• _Your task_: A faithful transcript of every entry is required; pictures do not belong in it.

• _Dataset records_:
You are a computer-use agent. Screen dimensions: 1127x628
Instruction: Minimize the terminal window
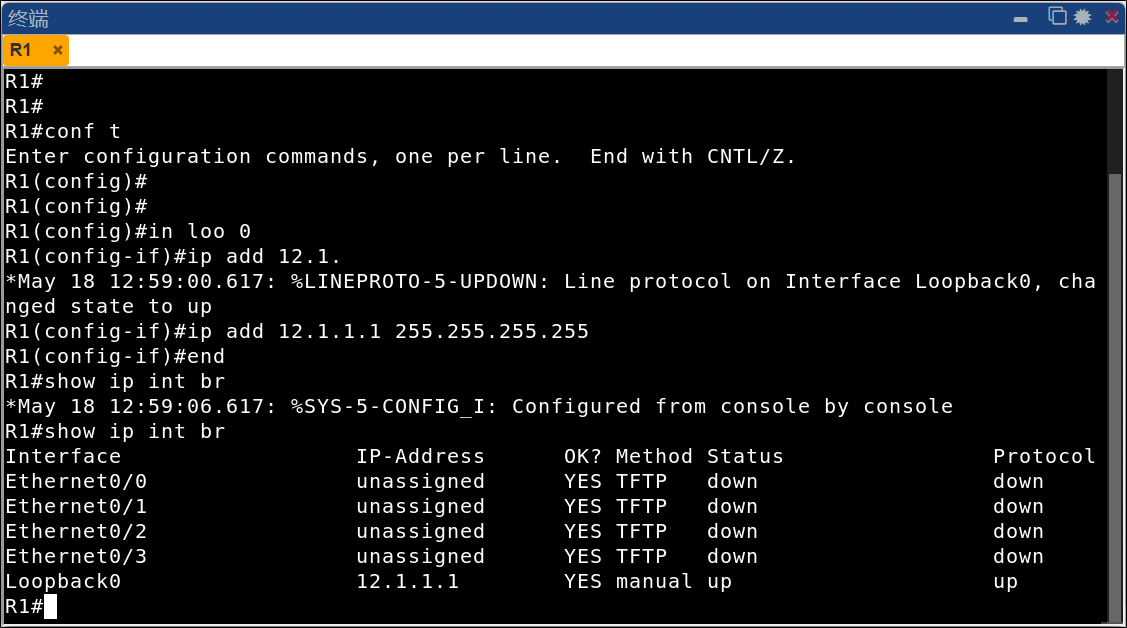pos(1020,19)
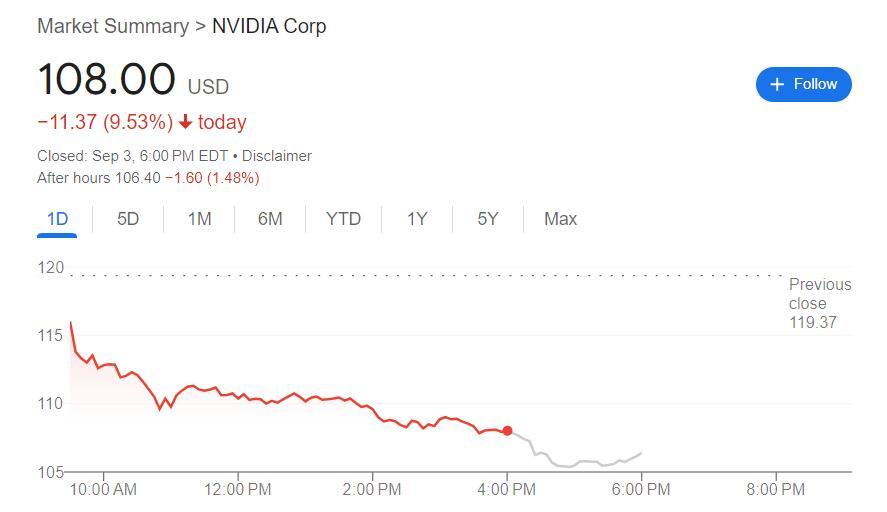
Task: Open the 1M chart range
Action: tap(199, 219)
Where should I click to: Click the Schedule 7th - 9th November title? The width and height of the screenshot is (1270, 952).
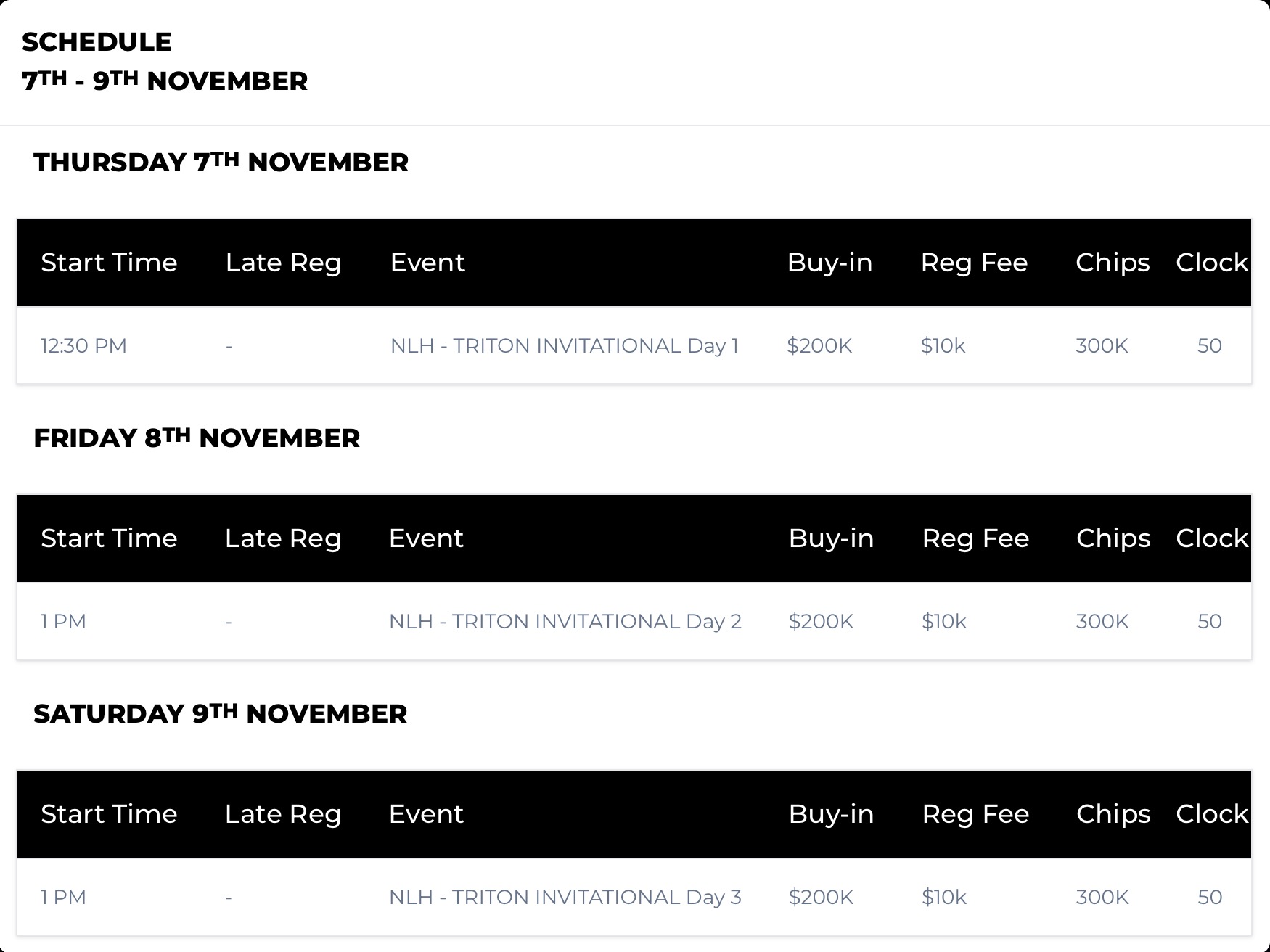tap(165, 62)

• _Task output_:
You are a computer-use agent. Screen dimensions: 1127x628
Instruction: Minimize the terminal window
pos(1020,19)
Task: Open the 1M chart range
Action: tap(199, 219)
Where should I click to: Click the Schedule 7th - 9th November title? The width and height of the screenshot is (1270, 952).
tap(165, 62)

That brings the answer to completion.